- **What to work on**
Reprint every entry, character for character.

- **Provided material**

++++

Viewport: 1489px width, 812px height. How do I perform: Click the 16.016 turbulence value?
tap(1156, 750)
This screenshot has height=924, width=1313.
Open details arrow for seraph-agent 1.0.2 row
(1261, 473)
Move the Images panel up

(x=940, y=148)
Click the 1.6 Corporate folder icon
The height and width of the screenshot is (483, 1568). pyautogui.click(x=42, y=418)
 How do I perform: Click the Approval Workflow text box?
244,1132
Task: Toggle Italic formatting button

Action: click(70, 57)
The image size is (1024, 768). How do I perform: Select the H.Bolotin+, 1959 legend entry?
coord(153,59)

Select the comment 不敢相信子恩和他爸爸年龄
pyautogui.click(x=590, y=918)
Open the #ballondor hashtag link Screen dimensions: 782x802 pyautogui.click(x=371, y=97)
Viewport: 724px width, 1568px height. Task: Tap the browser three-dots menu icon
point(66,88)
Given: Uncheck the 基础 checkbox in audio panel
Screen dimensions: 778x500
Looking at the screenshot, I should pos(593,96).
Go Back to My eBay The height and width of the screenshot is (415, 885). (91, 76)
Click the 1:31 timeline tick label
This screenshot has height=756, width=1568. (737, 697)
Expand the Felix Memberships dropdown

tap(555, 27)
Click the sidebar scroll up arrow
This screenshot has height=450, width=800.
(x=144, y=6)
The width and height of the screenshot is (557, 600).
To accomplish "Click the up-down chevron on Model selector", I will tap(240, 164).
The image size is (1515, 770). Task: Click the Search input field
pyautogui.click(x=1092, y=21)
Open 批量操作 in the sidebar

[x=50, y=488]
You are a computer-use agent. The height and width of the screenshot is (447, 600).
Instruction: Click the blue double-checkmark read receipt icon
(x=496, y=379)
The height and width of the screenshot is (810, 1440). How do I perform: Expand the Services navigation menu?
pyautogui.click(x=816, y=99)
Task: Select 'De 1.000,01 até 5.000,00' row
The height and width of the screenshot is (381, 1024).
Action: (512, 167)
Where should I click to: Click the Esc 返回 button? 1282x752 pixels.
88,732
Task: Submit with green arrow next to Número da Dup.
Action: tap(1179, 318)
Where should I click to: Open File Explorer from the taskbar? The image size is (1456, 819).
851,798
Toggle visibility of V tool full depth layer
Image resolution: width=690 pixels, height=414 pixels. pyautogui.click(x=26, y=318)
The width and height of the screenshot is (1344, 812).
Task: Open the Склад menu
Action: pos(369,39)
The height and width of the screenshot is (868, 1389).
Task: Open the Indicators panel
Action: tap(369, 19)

++++

- **Written response**
Viewport: 1489px width, 812px height. How do I perform: Click the 16.016 turbulence value?
tap(1156, 750)
This screenshot has height=924, width=1313.
Open details arrow for seraph-agent 1.0.2 row
(1261, 473)
Move the Images panel up

(x=940, y=148)
Click the 1.6 Corporate folder icon
The height and width of the screenshot is (483, 1568). pyautogui.click(x=42, y=418)
 How do I perform: Click the Approval Workflow text box?
244,1132
Task: Toggle Italic formatting button

Action: click(70, 57)
The image size is (1024, 768). How do I perform: Select the H.Bolotin+, 1959 legend entry?
coord(153,59)

Select the comment 不敢相信子恩和他爸爸年龄
pyautogui.click(x=590, y=918)
Open the #ballondor hashtag link Screen dimensions: 782x802 pyautogui.click(x=371, y=97)
Viewport: 724px width, 1568px height. Task: Tap the browser three-dots menu icon
point(66,88)
Given: Uncheck the 基础 checkbox in audio panel
Screen dimensions: 778x500
Looking at the screenshot, I should pos(593,96).
Go Back to My eBay The height and width of the screenshot is (415, 885). (91, 76)
Click the 1:31 timeline tick label
This screenshot has height=756, width=1568. (737, 697)
Expand the Felix Memberships dropdown

tap(555, 27)
Click the sidebar scroll up arrow
This screenshot has height=450, width=800.
(x=144, y=6)
The width and height of the screenshot is (557, 600).
To accomplish "Click the up-down chevron on Model selector", I will tap(240, 164).
The image size is (1515, 770). Task: Click the Search input field
pyautogui.click(x=1092, y=21)
Open 批量操作 in the sidebar

[x=50, y=488]
You are a computer-use agent. The height and width of the screenshot is (447, 600).
Instruction: Click the blue double-checkmark read receipt icon
(x=496, y=379)
The height and width of the screenshot is (810, 1440). How do I perform: Expand the Services navigation menu?
pyautogui.click(x=816, y=99)
Task: Select 'De 1.000,01 até 5.000,00' row
The height and width of the screenshot is (381, 1024).
Action: (512, 167)
Where should I click to: Click the Esc 返回 button? 1282x752 pixels.
88,732
Task: Submit with green arrow next to Número da Dup.
Action: tap(1179, 318)
Where should I click to: Open File Explorer from the taskbar? The image size is (1456, 819).
851,798
Toggle visibility of V tool full depth layer
Image resolution: width=690 pixels, height=414 pixels. pyautogui.click(x=26, y=318)
The width and height of the screenshot is (1344, 812).
Task: Open the Склад menu
Action: pos(369,39)
The height and width of the screenshot is (868, 1389).
Task: Open the Indicators panel
Action: tap(369, 19)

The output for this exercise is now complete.